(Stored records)
-------

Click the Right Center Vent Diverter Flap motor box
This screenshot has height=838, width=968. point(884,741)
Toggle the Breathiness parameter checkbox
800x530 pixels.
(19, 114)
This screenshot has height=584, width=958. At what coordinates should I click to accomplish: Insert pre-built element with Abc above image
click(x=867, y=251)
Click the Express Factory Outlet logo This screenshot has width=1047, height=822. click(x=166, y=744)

-------

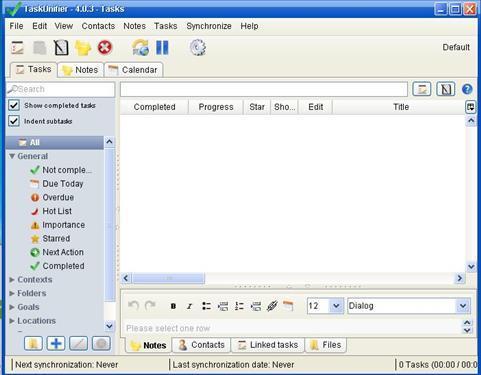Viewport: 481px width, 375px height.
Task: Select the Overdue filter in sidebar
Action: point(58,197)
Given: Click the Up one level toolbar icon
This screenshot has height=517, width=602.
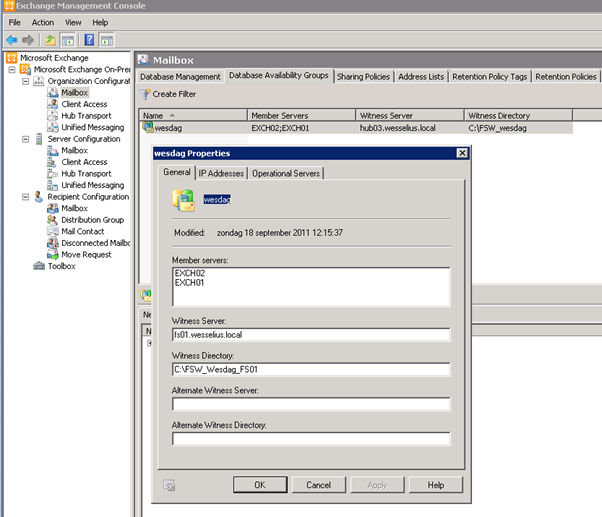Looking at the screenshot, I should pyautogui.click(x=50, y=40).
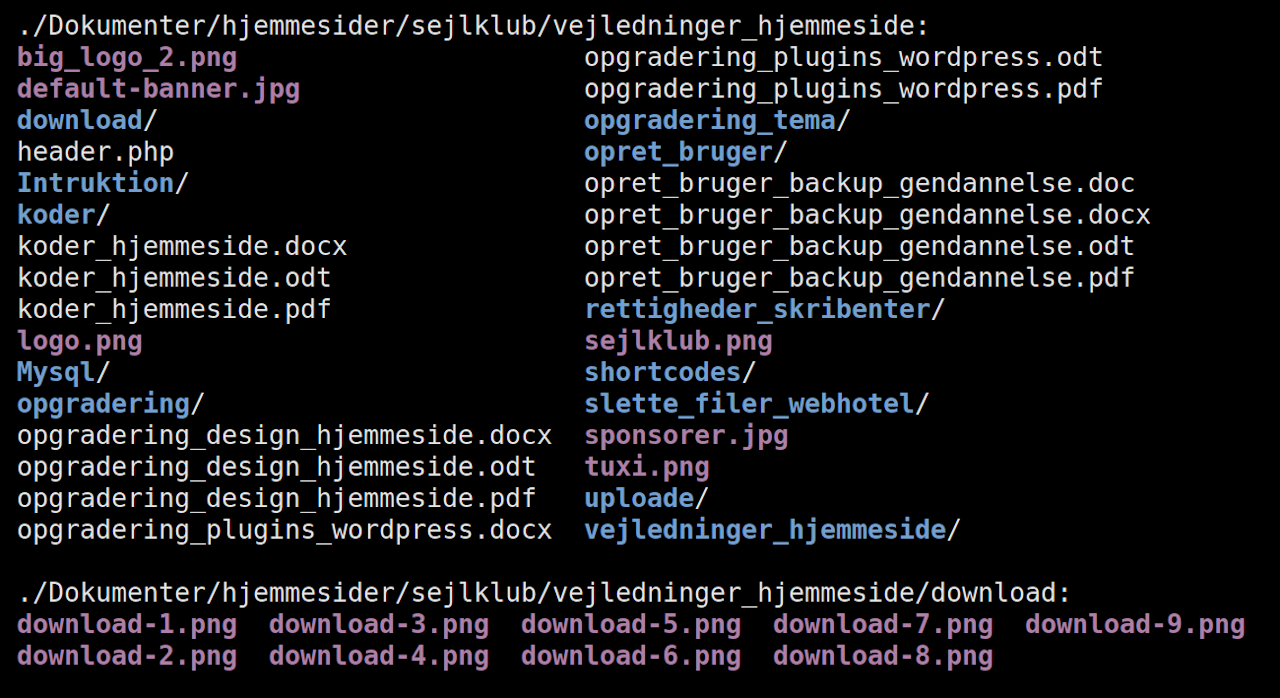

-------

- **Directions for this task**
Taking the entries above, write out exactly the lines starting with the line containing "Click the Right" and going on through the line containing "Click the Express", both included, and nothing else.

- **Answer below**
Click the Right Center Vent Diverter Flap motor box
This screenshot has height=838, width=968. point(884,741)
Toggle the Breathiness parameter checkbox
800x530 pixels.
(19, 114)
This screenshot has height=584, width=958. At what coordinates should I click to accomplish: Insert pre-built element with Abc above image
click(x=867, y=251)
Click the Express Factory Outlet logo This screenshot has width=1047, height=822. click(x=166, y=744)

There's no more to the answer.